A banker at one of the leads says that if all goes to plan, the transaction backed by a portfolio of around $750 million performing leases will go ahead in the middle of next month. "It is moving OK, we believe we have sorted out the potential difficulties and we are on track to get it finished by mid-September," he says.
The mandate for the deal, jointly held by Credit Suisse First Boston, Daewoo, Hyundai Securities and SG, was awarded in November last year with the deal targeted for launch by March 31 so that it could be completed by the end of the last financial year.
At the time the mandate was awarded, some regional securitization experts said it was going to be impossible to complete the deal in the targeted timescale. Various legal problems related to some of the issuer's subsidiary companies needed to be resolved and the timeframe for launch was then put back to the end of June.

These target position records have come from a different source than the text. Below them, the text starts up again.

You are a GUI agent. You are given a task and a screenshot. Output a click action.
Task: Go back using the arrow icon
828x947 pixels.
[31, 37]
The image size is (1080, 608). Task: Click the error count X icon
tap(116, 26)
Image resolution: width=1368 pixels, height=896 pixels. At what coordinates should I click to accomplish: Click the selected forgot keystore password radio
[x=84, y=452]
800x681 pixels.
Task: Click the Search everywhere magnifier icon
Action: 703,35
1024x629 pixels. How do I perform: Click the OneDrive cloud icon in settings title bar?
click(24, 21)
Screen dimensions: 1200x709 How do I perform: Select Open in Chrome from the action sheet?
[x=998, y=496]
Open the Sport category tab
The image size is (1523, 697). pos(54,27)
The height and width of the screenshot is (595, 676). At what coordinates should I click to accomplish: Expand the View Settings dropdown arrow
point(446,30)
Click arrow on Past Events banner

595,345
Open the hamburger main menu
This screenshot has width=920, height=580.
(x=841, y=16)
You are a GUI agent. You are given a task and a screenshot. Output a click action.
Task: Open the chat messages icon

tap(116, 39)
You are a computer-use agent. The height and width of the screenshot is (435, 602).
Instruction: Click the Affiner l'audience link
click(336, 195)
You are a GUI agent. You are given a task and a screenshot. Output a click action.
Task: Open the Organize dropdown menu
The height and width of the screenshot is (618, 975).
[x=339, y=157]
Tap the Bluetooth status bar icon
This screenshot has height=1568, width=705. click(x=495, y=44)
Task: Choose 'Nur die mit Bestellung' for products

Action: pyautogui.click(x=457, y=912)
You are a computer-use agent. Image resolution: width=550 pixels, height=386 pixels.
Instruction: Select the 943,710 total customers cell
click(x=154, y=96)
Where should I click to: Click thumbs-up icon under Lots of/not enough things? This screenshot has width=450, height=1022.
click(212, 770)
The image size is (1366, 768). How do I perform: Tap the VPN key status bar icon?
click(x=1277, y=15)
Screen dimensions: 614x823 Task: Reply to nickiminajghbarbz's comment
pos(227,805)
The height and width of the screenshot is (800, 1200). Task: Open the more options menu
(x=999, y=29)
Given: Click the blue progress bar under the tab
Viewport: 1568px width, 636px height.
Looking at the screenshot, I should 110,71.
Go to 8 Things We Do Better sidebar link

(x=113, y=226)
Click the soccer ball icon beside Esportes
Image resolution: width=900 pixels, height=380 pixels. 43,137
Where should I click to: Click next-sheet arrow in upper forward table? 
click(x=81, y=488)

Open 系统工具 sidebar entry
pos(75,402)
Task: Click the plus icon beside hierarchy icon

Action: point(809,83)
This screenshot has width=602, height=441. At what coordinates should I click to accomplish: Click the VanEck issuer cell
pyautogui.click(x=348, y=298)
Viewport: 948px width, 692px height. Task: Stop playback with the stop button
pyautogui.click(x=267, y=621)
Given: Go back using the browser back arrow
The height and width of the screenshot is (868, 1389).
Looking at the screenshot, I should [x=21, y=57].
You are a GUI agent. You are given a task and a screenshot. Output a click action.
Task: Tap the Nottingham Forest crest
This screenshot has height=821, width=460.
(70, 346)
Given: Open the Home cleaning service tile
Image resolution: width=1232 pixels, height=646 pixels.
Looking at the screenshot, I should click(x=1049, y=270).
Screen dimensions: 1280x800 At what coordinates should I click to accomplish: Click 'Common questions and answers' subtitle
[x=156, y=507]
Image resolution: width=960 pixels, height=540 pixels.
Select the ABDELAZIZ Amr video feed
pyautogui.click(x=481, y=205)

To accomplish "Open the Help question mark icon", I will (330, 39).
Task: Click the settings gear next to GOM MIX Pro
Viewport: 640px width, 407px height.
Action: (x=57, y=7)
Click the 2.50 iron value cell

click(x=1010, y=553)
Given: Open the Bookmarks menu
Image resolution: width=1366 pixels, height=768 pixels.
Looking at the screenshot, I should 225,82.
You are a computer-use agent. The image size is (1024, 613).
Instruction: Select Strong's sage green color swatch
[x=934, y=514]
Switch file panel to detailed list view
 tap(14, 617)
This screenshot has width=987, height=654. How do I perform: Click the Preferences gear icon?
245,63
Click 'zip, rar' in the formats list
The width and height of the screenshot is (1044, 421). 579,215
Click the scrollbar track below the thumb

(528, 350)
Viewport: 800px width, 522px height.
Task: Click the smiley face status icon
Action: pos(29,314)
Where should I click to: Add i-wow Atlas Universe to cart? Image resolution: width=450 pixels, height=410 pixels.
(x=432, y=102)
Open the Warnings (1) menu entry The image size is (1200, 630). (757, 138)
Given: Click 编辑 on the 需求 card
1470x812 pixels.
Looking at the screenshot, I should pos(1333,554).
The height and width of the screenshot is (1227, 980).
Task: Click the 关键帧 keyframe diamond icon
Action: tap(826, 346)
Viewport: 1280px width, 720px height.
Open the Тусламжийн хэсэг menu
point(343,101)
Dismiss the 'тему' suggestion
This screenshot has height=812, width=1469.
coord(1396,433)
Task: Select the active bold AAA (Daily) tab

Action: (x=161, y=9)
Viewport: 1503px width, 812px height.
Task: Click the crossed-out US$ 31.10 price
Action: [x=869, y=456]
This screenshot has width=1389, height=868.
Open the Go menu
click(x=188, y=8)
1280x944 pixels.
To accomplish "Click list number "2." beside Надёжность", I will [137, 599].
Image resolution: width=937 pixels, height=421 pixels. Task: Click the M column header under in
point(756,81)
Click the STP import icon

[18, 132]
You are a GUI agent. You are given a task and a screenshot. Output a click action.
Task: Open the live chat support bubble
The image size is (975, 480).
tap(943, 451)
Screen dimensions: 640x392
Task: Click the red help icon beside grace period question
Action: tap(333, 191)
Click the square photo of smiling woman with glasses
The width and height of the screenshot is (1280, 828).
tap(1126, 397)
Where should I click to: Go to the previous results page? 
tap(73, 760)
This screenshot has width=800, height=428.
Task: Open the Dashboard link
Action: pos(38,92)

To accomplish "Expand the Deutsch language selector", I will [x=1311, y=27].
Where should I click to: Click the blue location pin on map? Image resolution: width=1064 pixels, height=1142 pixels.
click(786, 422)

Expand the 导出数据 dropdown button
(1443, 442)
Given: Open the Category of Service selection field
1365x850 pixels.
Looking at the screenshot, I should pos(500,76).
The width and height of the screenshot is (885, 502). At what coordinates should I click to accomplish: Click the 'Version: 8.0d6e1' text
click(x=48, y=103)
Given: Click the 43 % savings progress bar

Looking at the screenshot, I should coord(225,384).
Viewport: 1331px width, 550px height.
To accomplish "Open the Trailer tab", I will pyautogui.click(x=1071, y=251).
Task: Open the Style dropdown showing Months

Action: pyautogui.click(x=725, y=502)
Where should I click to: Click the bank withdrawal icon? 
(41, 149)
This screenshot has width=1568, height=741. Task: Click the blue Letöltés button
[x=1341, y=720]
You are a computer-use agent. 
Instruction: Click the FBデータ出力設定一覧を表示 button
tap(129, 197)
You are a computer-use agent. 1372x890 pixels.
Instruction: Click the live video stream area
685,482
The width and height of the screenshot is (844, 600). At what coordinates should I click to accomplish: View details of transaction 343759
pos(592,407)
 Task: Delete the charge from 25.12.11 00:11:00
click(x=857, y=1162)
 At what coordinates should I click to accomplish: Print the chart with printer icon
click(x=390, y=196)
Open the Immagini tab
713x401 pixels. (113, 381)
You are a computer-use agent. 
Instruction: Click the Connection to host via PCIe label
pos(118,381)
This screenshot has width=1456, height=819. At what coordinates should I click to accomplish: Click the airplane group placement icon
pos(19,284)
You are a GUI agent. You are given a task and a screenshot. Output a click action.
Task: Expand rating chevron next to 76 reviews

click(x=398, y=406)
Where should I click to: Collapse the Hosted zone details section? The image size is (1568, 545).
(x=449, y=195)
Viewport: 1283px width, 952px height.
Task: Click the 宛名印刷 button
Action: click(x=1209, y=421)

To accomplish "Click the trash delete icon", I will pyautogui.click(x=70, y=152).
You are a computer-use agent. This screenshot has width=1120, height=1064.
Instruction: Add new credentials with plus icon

It was also felt in some circles that having four lead managers was totally unnecessary and would create additional complications. The two local houses were deemed especially superfluous to an international deal, but were brought in specifically at the behest of the issuer.
After the most recent delay, and in light of escalating costs, all parties are keen to wrap up the transaction set to raise between $300 million and $400 million for KDIC as soon as possible.
Even so, it is believed there is still one outstanding legal issue remaining and the lead managers are taking a flier on announcing the September launch.
Legal costs are already believed to be in the region of $2 million, and in addition to fees for the four arrangers as well as the premium paid to monoline insurer Ambac to wrap the deal, KDIC must be wondering whether the deal is worth doing at all.
One local securitization banker believes the deal has been unwisely handled from start to finish. "The lead managers knew all about the legal issues when they took on the deal so it shouldn't be any surprise that it's taken so long," he claims. "That and the fact that staff at one of the lead managers, CSFB, changed almost immediately so that you had London staff who had never done a deal in Asia, meant that there were problems from the word go.
"Admittedly this wasn't the easiest portfolio to securitize, but this was clear and what KDIC did not need was arrangers trying to build a Rolls Royce deal when what it really needed was a Hyundai," the banker continues. "Expectations were set too high and it has become an expensive deal."
Quite how expensive, cannot be accurately gauged without seeing documentation, but the banker was prepared to guess. "Let's say that the deal prices at 30 basis points over Libor. Then you've got a monoline wrap to get a triple-A rating, that's another 150 basis points. So it's already 180 over. Add on another 70 basis points because it is a one and a half year deal, and another 50 basis points for fees and you are looking at the issuer paying 300 over Libor.
"There is no rational for doing the deal, because even as a triple-B risk, the issuer's paper trades at around 55 over," the banker adds. "As an asset backed deal, the premium over that should only be around 100 over that."
Nonetheless, the banker still believes there will be no problem in placing the deal. "It should be straightforward placing the paper because it's triple-A rated and offers a good premium," he concludes.